'''

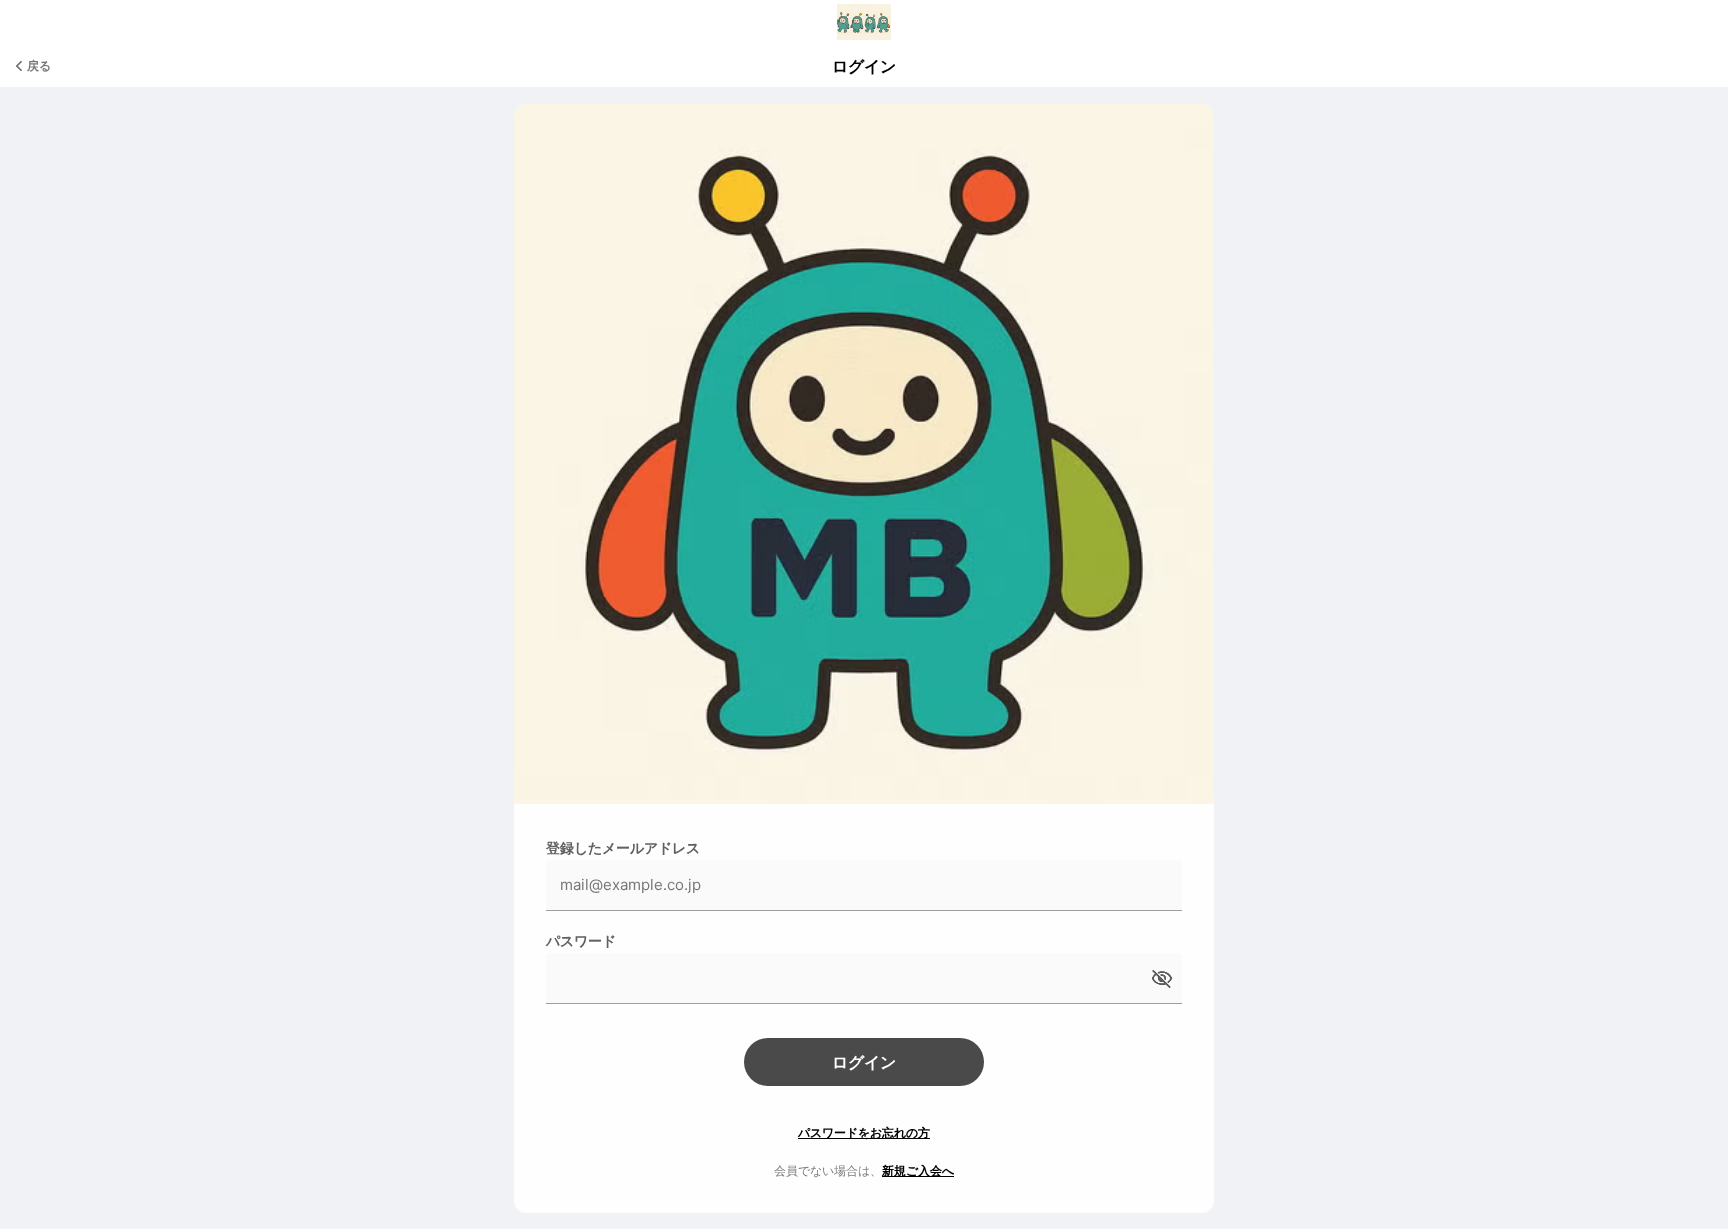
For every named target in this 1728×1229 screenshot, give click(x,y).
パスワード (581, 940)
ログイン (864, 1062)
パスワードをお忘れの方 (864, 1132)
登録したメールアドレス (623, 847)
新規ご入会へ (918, 1170)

'''

## [What needs to be done]
Make an exact copy of the listing above. Do not include the pictures.

## [Task response]
For every named target in this 1728×1229 screenshot, give click(x,y).
パスワード (581, 940)
ログイン (864, 1062)
パスワードをお忘れの方 (864, 1132)
登録したメールアドレス (623, 847)
新規ご入会へ (918, 1170)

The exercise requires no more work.